Assignment: What is the number of lines below that include the string "white"? Provide that number alone.

□ □ □

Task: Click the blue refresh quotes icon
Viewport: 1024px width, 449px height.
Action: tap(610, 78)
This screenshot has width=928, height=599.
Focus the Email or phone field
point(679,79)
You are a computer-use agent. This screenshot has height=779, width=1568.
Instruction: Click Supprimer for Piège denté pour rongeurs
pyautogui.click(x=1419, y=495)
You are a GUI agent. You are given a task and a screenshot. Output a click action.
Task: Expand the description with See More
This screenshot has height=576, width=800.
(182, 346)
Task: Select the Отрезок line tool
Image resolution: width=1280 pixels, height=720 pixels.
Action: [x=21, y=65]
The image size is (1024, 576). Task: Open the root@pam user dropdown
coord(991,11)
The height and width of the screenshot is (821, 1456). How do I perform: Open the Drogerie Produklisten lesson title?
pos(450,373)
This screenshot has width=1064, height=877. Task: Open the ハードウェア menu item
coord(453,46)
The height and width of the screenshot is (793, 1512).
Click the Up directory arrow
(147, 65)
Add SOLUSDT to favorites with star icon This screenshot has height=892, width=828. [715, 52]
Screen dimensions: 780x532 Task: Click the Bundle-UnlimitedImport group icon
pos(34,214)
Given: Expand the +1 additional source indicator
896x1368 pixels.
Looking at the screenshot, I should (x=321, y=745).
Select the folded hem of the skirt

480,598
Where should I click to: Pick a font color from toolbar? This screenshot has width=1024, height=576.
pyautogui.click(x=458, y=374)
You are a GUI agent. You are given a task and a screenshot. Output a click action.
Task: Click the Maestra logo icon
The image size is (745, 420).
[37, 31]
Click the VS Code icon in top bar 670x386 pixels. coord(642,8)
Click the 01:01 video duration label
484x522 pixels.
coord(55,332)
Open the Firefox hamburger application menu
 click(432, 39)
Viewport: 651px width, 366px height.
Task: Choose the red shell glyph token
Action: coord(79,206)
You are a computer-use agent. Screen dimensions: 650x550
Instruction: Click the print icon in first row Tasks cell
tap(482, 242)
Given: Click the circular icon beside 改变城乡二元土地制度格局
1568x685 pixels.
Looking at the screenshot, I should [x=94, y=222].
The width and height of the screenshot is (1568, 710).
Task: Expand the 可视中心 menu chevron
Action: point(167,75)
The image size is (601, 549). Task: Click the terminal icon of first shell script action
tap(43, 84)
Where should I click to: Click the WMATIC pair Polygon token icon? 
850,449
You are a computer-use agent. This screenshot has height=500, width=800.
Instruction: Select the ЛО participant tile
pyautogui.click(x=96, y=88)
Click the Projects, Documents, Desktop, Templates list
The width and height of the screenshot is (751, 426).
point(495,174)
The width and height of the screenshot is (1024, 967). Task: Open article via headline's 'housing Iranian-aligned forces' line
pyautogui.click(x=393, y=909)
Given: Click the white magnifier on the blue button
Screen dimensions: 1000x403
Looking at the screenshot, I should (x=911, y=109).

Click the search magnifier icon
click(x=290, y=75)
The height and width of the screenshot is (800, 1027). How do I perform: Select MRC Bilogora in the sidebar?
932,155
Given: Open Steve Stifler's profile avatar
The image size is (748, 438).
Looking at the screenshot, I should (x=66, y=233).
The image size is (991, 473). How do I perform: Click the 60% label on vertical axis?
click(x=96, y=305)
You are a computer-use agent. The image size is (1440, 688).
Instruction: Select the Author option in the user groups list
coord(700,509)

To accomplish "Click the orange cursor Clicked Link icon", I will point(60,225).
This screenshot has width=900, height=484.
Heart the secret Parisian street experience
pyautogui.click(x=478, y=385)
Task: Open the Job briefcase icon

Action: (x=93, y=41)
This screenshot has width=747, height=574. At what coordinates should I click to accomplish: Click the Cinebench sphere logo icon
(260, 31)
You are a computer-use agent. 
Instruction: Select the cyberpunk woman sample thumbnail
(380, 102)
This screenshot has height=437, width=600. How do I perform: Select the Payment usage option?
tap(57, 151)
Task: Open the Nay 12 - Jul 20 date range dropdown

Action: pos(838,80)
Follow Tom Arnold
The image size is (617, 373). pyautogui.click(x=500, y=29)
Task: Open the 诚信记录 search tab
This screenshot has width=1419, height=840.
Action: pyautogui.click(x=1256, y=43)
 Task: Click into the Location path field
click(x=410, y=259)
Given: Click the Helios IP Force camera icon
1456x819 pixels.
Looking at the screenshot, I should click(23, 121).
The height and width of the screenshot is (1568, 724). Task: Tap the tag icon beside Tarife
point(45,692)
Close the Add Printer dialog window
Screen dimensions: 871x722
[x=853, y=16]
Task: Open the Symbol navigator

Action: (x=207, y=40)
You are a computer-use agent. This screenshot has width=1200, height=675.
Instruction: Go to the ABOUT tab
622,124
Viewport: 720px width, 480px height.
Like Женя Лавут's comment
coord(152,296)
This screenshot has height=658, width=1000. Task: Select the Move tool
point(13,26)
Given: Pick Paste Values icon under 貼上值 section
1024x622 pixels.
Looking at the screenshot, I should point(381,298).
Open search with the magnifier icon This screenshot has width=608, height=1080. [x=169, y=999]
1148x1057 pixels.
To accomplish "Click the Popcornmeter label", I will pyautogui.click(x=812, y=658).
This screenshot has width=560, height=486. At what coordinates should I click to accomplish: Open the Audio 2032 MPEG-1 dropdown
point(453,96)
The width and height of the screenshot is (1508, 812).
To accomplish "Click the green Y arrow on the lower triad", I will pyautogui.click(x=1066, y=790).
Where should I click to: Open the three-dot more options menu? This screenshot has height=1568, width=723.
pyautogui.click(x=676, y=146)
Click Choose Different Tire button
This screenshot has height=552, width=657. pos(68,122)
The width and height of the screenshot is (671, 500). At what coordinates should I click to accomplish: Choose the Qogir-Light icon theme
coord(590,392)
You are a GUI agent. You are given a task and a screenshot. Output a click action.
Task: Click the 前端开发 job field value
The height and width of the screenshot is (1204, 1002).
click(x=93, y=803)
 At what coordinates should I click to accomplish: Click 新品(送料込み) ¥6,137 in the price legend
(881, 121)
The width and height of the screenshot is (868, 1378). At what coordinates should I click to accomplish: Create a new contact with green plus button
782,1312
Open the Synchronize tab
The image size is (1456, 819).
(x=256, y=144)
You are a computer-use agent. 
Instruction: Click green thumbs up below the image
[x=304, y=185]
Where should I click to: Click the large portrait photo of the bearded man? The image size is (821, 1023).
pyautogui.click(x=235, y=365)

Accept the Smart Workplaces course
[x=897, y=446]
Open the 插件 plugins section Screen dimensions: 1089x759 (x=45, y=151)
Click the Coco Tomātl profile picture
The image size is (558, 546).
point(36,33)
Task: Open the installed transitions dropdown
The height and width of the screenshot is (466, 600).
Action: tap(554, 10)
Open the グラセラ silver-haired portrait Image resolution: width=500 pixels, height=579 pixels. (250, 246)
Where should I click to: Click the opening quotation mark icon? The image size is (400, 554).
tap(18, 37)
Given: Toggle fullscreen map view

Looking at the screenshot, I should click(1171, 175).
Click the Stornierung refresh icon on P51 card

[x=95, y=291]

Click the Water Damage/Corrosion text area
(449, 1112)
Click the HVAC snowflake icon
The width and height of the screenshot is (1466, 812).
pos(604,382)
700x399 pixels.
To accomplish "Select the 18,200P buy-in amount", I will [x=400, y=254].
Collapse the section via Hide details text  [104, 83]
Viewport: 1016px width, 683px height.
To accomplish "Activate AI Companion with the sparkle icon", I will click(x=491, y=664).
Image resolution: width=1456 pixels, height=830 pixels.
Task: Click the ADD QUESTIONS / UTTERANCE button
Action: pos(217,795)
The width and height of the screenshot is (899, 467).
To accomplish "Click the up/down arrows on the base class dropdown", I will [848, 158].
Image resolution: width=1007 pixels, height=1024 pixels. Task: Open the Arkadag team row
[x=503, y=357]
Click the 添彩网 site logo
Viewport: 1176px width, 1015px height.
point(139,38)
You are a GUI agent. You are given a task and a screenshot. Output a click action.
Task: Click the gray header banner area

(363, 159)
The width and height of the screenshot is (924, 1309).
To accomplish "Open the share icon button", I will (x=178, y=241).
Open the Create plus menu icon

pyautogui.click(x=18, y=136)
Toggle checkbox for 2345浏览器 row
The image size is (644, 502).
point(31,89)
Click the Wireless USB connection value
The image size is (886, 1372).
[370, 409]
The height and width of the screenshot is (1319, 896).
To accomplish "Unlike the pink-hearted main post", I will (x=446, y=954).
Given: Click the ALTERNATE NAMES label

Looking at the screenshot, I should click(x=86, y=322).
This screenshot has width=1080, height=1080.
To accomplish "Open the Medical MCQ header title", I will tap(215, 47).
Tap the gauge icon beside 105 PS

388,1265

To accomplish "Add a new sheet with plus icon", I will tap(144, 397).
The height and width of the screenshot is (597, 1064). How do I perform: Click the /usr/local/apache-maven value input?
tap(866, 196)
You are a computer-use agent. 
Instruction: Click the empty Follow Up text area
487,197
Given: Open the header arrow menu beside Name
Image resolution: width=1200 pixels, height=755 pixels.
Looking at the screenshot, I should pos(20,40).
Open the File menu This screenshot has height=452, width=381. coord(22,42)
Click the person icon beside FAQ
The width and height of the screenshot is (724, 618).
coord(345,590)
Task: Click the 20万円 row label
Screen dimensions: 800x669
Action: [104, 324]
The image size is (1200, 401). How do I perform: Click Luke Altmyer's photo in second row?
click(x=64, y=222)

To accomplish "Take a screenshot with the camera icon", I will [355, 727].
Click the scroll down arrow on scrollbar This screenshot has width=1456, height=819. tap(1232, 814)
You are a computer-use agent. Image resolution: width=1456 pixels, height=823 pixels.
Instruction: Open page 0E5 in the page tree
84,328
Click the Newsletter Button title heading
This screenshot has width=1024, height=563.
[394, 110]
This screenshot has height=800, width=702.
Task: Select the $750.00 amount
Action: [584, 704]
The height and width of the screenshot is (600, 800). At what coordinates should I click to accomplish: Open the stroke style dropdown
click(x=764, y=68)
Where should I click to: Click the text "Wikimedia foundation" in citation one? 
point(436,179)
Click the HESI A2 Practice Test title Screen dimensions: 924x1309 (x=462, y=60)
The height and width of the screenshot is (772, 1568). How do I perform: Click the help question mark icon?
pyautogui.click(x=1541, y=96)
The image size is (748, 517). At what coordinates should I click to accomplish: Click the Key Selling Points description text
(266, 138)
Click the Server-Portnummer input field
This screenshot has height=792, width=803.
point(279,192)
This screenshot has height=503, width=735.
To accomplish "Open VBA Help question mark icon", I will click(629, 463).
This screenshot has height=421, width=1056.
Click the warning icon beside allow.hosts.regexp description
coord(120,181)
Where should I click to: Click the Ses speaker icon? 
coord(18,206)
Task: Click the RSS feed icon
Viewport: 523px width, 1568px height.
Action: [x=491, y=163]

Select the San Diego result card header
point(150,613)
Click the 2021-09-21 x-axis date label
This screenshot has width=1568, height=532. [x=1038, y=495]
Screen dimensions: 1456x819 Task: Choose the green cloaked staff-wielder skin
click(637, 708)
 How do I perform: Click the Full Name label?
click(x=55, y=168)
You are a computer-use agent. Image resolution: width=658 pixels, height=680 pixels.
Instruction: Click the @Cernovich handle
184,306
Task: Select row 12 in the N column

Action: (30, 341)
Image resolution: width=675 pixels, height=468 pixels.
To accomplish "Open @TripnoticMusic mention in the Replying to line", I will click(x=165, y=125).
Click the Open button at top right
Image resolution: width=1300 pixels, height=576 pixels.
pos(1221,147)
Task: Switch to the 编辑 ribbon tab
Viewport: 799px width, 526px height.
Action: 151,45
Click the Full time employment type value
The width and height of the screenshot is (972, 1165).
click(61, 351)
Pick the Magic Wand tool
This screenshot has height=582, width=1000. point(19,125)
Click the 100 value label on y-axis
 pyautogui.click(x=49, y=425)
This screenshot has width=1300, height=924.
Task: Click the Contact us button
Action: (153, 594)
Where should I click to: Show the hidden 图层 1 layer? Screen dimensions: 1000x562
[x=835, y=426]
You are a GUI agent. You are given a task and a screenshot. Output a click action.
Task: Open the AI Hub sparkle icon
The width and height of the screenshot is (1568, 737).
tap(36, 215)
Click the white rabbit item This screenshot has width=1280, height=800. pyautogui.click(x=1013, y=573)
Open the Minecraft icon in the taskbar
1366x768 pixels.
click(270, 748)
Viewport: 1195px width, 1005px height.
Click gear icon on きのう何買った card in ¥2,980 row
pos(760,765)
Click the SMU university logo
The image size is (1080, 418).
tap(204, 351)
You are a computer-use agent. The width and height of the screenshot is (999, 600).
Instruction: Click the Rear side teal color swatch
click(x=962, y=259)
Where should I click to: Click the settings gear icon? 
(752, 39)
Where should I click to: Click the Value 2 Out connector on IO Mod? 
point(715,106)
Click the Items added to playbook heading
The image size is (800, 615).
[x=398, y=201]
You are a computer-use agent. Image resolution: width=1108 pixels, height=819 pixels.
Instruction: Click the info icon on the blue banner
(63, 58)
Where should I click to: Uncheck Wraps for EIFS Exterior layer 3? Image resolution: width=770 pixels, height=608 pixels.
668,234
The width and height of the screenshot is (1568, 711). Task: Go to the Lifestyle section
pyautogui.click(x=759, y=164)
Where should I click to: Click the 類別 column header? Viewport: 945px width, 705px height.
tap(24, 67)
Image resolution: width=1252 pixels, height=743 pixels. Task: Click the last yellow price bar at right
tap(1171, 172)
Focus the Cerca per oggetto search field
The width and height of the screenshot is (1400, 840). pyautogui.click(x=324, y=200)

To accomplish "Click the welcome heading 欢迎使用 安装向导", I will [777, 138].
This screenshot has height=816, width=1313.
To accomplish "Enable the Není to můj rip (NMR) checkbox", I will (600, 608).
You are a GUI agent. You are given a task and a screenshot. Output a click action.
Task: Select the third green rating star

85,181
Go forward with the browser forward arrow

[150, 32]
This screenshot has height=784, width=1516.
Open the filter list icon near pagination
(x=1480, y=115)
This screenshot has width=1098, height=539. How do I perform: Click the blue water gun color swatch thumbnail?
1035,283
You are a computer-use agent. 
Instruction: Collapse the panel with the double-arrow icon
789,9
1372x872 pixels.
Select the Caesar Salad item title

□ □ □

Exercise result: 2